Recast the lines below as a numbered list, covering only the stretch that opens with the line containing "coordinates (228, 73)." and closes with the line containing "coordinates (507, 431).". Leave out any blank lines.

** start of Recorded information **

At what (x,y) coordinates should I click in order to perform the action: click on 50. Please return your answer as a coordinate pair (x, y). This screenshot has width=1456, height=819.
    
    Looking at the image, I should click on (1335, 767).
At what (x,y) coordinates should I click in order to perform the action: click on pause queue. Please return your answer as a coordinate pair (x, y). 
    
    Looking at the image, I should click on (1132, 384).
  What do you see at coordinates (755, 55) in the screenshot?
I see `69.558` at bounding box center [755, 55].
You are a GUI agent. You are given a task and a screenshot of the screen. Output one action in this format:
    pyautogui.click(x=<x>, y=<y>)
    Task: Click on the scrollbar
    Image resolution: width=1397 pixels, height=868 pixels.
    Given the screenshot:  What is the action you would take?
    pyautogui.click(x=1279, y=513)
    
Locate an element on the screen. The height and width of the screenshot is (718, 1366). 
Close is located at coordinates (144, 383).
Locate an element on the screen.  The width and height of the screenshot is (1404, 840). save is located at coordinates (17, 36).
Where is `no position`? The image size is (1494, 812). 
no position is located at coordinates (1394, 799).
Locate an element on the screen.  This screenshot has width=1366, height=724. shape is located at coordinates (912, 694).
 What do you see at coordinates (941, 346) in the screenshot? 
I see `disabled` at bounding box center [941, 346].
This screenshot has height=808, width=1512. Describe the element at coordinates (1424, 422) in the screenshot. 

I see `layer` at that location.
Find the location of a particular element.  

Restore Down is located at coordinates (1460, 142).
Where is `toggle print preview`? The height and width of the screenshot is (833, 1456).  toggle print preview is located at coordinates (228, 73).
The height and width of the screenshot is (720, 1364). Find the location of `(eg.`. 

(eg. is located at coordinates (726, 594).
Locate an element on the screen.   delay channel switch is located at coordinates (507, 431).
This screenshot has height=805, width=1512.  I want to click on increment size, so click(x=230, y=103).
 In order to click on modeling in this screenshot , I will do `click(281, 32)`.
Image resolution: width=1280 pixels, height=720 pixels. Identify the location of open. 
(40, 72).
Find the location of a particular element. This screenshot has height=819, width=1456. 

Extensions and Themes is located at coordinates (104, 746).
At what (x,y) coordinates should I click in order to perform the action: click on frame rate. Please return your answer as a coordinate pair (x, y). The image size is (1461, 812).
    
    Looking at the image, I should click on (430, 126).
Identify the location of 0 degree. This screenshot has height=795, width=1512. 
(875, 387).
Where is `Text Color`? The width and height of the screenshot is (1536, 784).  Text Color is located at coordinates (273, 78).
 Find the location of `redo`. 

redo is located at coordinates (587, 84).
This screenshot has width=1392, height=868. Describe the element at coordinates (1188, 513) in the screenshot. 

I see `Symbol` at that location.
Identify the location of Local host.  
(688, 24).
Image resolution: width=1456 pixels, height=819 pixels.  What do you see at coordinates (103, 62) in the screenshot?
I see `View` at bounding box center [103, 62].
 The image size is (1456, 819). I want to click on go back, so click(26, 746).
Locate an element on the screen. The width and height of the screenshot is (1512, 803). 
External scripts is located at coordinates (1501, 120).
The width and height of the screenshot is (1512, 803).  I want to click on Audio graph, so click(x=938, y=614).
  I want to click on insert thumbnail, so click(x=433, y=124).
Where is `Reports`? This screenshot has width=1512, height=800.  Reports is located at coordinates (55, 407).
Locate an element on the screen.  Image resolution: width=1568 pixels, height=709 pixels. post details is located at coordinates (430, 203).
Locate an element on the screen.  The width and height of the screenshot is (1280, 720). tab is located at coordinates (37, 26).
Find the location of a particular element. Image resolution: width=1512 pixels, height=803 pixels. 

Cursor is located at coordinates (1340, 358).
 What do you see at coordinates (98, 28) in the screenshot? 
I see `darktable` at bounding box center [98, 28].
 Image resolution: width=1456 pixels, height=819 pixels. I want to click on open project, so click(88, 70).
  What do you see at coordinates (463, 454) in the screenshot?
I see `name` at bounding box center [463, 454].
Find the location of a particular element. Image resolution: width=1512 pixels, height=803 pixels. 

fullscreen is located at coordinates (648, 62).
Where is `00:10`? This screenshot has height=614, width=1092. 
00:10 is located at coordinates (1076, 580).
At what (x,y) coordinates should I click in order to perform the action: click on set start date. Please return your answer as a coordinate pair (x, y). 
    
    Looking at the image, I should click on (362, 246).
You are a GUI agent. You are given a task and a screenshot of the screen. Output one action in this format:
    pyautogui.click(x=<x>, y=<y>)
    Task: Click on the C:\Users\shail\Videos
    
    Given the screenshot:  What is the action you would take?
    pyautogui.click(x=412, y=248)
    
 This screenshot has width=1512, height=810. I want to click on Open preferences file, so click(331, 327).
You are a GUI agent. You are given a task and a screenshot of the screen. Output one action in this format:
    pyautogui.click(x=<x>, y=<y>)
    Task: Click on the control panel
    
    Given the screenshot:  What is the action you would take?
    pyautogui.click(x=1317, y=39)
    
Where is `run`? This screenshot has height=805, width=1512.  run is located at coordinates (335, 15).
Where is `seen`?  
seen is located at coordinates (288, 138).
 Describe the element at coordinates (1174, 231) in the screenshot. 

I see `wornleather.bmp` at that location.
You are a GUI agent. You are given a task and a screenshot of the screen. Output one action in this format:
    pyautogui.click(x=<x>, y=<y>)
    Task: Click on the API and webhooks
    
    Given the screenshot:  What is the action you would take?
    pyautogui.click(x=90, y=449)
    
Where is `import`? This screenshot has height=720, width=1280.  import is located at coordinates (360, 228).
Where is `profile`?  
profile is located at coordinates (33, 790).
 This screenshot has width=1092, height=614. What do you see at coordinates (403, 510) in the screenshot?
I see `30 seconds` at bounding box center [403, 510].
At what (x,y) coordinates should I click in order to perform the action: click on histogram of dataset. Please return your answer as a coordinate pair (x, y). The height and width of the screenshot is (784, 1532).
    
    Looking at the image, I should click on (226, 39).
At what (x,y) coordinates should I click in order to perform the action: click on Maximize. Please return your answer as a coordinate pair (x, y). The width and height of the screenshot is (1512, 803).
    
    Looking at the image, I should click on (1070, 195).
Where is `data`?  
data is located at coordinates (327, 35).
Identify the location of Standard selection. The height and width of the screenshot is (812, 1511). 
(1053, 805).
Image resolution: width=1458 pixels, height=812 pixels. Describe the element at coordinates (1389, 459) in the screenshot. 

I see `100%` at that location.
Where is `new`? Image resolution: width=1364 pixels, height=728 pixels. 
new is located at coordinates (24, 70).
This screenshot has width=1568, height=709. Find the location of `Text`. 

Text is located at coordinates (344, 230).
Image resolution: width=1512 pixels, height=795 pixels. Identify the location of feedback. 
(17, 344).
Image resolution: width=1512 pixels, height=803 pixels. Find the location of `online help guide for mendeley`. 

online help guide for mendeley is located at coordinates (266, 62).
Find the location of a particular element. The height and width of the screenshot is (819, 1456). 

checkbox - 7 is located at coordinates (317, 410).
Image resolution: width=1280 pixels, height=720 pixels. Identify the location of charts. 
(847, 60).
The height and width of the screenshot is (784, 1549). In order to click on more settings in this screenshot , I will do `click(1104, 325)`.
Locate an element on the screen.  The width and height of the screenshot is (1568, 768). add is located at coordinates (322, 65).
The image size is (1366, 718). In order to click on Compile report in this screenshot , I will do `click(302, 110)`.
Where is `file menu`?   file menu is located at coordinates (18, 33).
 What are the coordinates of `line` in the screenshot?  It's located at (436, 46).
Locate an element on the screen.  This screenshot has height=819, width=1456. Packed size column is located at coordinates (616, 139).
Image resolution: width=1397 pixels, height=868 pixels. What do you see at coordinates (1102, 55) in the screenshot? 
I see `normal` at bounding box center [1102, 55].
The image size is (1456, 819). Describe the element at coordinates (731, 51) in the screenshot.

** end of Recorded information **

* **Problem solution**:
1. Where is `toggle print preview`? The height and width of the screenshot is (833, 1456).  toggle print preview is located at coordinates (228, 73).
2. The height and width of the screenshot is (720, 1364). Find the location of `(eg.`. 
3. (eg. is located at coordinates (726, 594).
4. Locate an element on the screen.   delay channel switch is located at coordinates (507, 431).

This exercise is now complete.